El suicidio ocurre en forma repentina y sin señales

MITO El suicidio ocurre en forma repentina y sin señales. Éste es uno de los mitos que existen alrededor del suicidio, algo que, de entrada, causa rechazo y del que muchas personas no quieren ni hablar. CONSECUENCIA Cuando al hablar de suicidio se afirma que quien se ...

Rafael Álvarez Cordero

Rafael Álvarez Cordero

Viejo, mi querido viejo

MITO

El suicidio ocurre en forma repentina y sin señales.

Éste es uno de los mitos que existen alrededor del suicidio, algo que, de entrada, causa rechazo y del que muchas personas no quieren ni hablar.

CONSECUENCIA

Cuando al hablar de suicidio se afirma que quien se suicidó lo hizo en forma repentina, se ignora que todos podemos descubrir los signos incipientes de una decisión que afecta no sólo a quien se suicida, sino también a su familia, a sus seres cercanos, sus amigos y a la sociedad entera.                                                                                                                            Con motivo del Día Mundial para la Prevención del Suicidio —el pasado 10 de septiembre—, vale la pena abordar aunque sea someramente este problema que afecta a todos, niños, jóvenes, adultos y viejos.

REALIDAD

El Instituto Nacional de Estadística y Geografía (Inegi, 2008: 103) define el suicidio como “la acción de matarse a sí mismo”. Emile Durkheim, en su célebre obra El Suicidio definió a éste como “todo caso de muerte que resulte, directa o indirectamente, de un acto, positivo o negativo, realizado por la víctima misma, sabiendo ésta que debía producir este resultado”.

En 2024, ocurrieron y se registraron ocho mil 856 suicidios en México, lo que equivale a una tasa de 6.8 por cada 100 mil habitantes. Este valor supera los de 2014 y 2019, cuando las tasas fueron de 5.1 y 5.6, respectivamente.                                                                                                                 El informe del Inegi detalló que los hombres concentran la mayor parte de los casos, con una tasa de 11.2 por cada 100 mil, mientras que en las mujeres es de 2.6 por cada 100 mil.

El grupo de edad más afectado es el de 30 a 44 años, considerado etapa de plenitud laboral y familiar.

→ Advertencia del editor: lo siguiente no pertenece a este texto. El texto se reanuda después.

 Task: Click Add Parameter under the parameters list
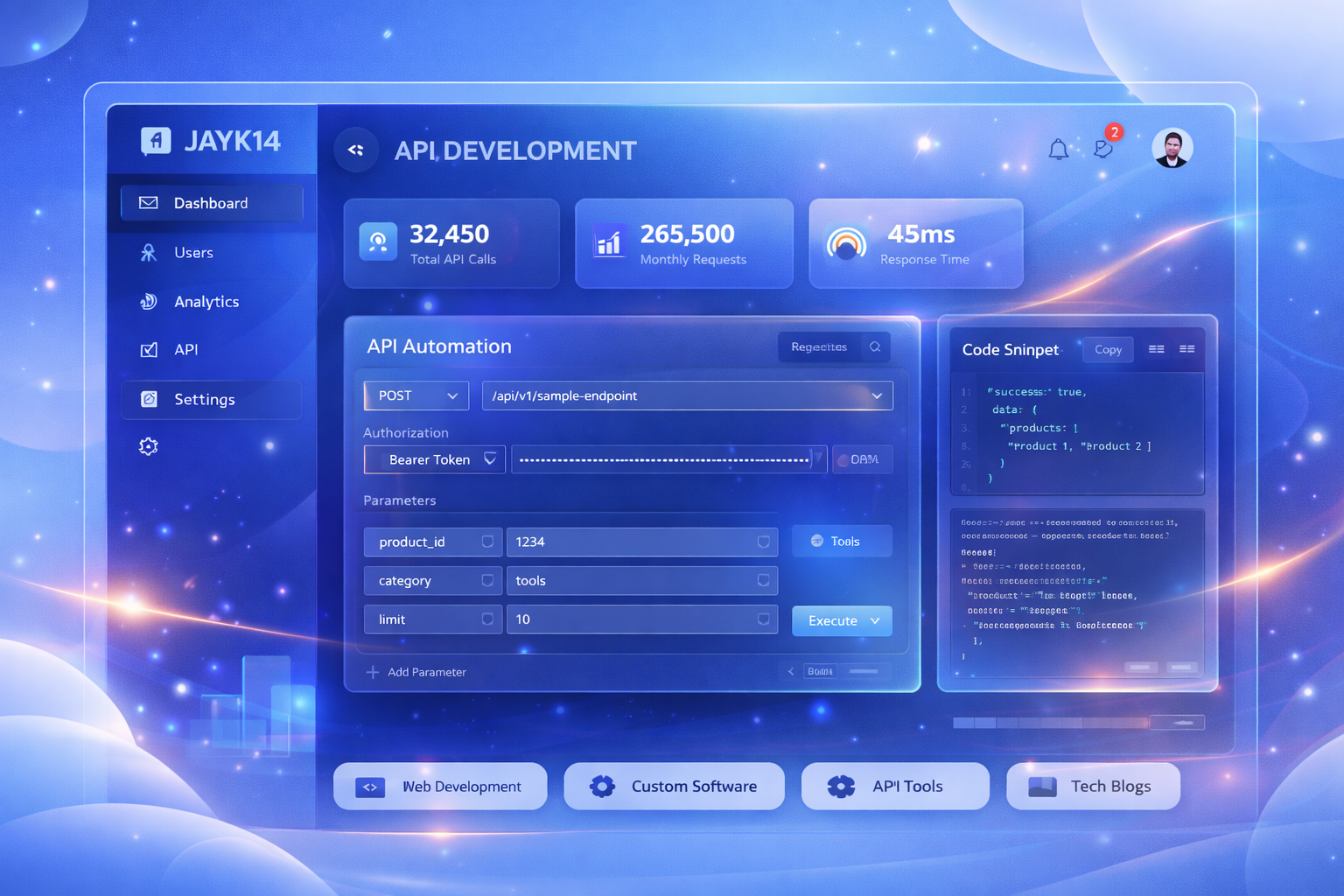[416, 672]

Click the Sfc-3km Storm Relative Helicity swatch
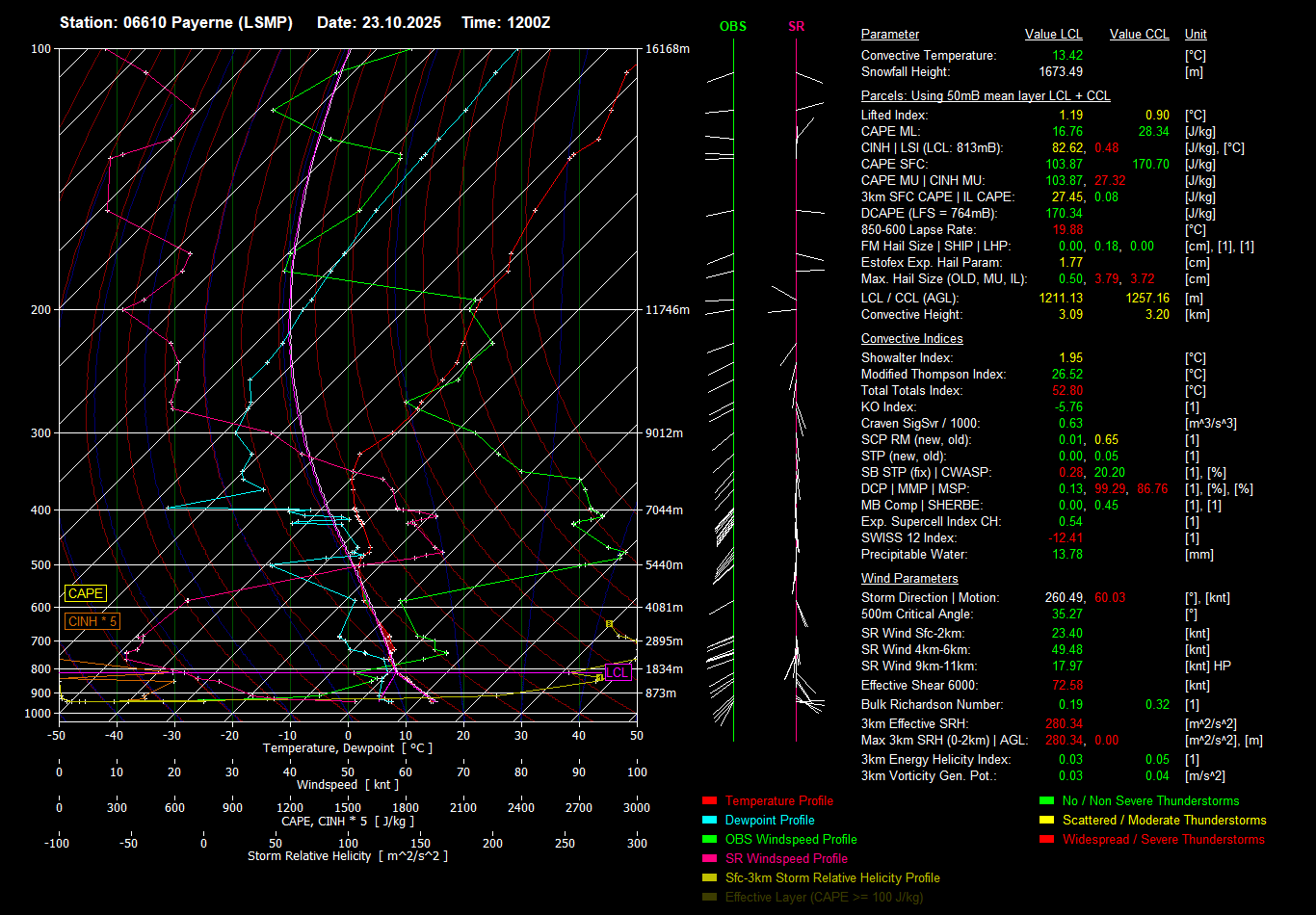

La Organización Mundial de la Salud (OMS, 2000) a su vez, señala que si bien el suicidio no es necesariamente la manifestación de una enfermedad, los trastornos mentales sí son un factor muy importante asociado con el suicidio. Los estudios realizados por la OMS revelan una prevalencia total de 80 a 100 por ciento de trastornos mentales en casos de suicidio consumado.

Además, el riesgo de suicidio en personas con trastornos como la depresión es de seis a 15 por ciento; alcoholismo, de siete a 15 por ciento, y con esquizofrenia, de cuatro a 10 por ciento.

En las edades mayores, el suicidio también tiene una alta prevalencia, las tasas en los mayores de 65 años, están por encima de las de los otros grupos de edad.

Es de notar que una proporción importante de las personas que cometen suicidio, nunca consultaron a un profesional en salud mental, por lo que todos debemos estar atentos cuando observamos algunos síntomas, como cambios bruscos de humor o expresión de sentimientos de vacío, aislamiento social repentino de familia o amigos, descuido de la higiene personal, cambios drásticos en los hábitos de sueño y alimentación, abandono o pérdida de interés de actividades cotidianas y pasatiempos o consumo excesivo de drogas o alcohol.

Romper el silencio en torno al suicidio es clave para salvar vidas. Hablar abiertamente permite identificar señales de alerta, ofrecer apoyo emocional y dirigir a la persona hacia profesionales de la salud mental.

El diálogo sincero y sin prejuicios ayuda a disminuir el estigma, fomenta la empatía y genera conciencia social sobre la importancia de la prevención. Además, brinda a las personas en riesgo la posibilidad de sentirse escuchadas, comprendidas y acompañadas, lo cual es fundamental en un momento de vulnerabilidad.

No al suicido, la vida es hermosa y todos podemos vivirla plenamente.